This involves a third element, w, which is added to allow the affine transformation: a subclass of projective transformations which includes linear transformations as well as nonlinear, affine operations. The key to our homography matrix is that it is essentially an affine transformation, where both lines and parallelism are preserved from one image plane to the other. Generally speaking, this is not true for projective transformations, which preserve lines but not necessarily parallelism.

Following our mapping of points from one image to the next, we must finally convert out of homogeneous coordinates by normalizing by the third coordinate, w’. This gives a resulting point [x’/w’, y’/w’, 1]^T, where we can simply drop the ‘1’ and return to an image point in ℝ².

B. The Dataset

The dataset for this project is provided by the Czech Technical University in Prague, and includes several image pairs whose features have already been extracted and matched. Along with each image pair, the correct homography matrix is given so may verify our work. As such, each implementation will be followed by a testing error, or mean squared distance between the estimated and true homography matrices. While it is important to report these for a quantitative measurement of our performance, it is also important to note that these values should hold little weight. From the “README” file of the dataset, the point correspondences were manually selected by the creator who zoomed in to select features and their corresponding matches. Hence, the accuracy of the author is a factor in determining the “correct” mapping of the points. In many of the following cases, we see near-zero testing errors as well as misalignment, giving further cause as to why we should visually verify our images rather than relying on metrics alone.

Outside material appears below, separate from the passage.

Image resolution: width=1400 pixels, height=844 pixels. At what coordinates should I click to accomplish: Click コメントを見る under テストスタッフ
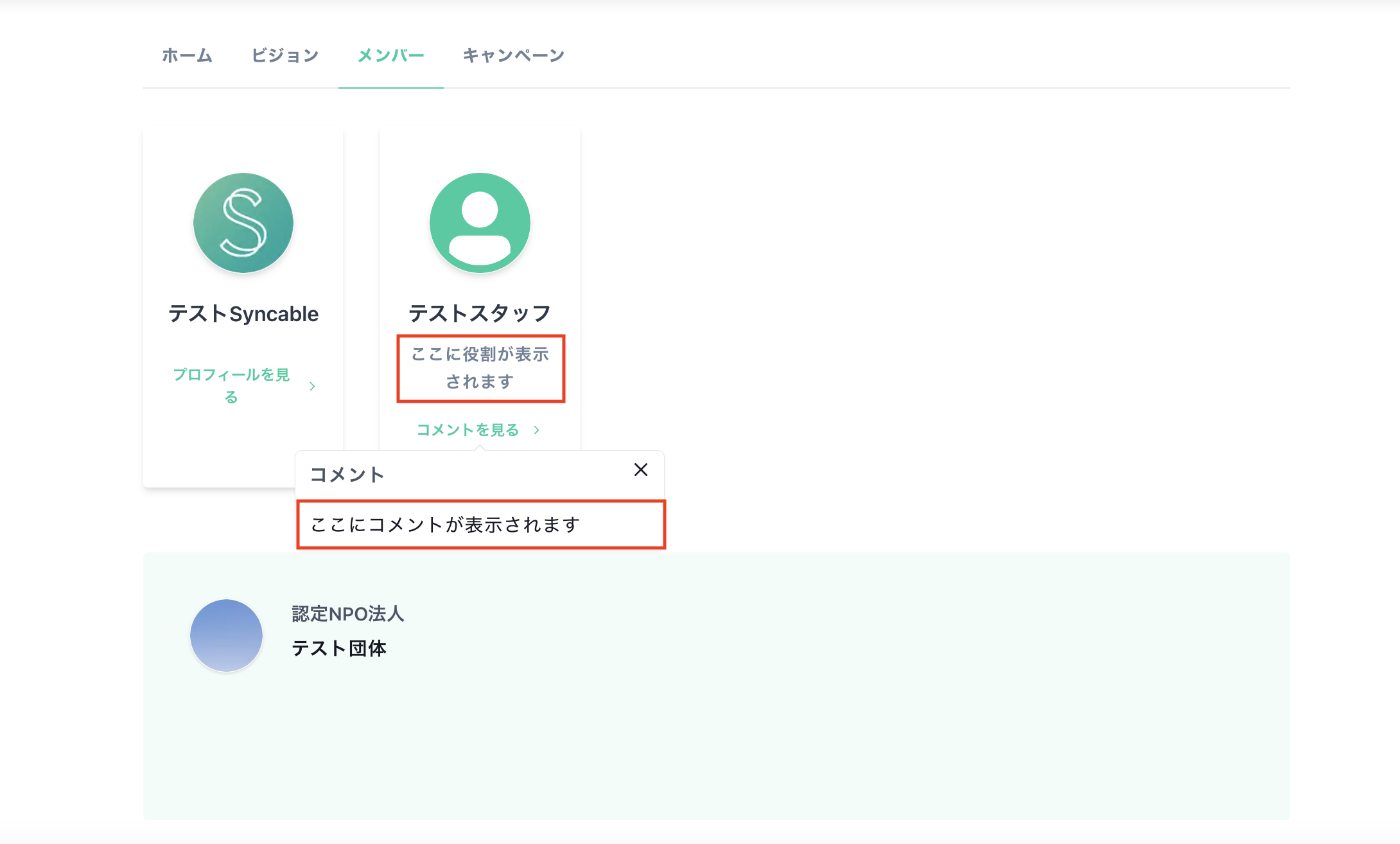coord(467,430)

The “homogr” dataset for homographies is available at CMP :: Data :: Two-view geometry.

C. Expectations

Throughout the following approaches, we will apply our homography to three images titled “Boston,” “Capital Region,” and “Eiffel.” Prior to estimating the homography, we must import the data using one of the following code blocks.

Boston:

% Read in two desired images
img_A = imread('./data/BostonA.jpg');
img_B = imread('./data/BostonB.jpg');

% Read in extracted and matched features
load('./data/Boston_vpts.mat');
data = validation.pts;
% Read in true homography matrix for validation against ground truth
H_true = validation.model;

Capital Region:

% Read in two desired images
img_A = imread('./data/CapitalRegionA.jpg');
img_B = imread('./data/CapitalRegionB.jpg');

% Read in extracted and matched features
load('./data/CapitalRegion_vpts.mat');
data = validation.pts;
% Read in true homography matrix for validation against ground truth
H_true = validation.model;

Eiffel:

% Read in two desired images
img_A = imread('./data/EiffelA.png');
img_B = imread('./data/EiffelB.png');

% Read in extracted and matched features
load('./data/Eiffel_vpts.mat');
data = validation.pts;
% Read in true homography matrix for validation against ground truth
H_true = validation.model;

Using either the given or estimated homography matrix, we can transform each image and present their overlay using the following code. In this first example, “H_true” is used in place of “H_est” to obtain the expected ground truths.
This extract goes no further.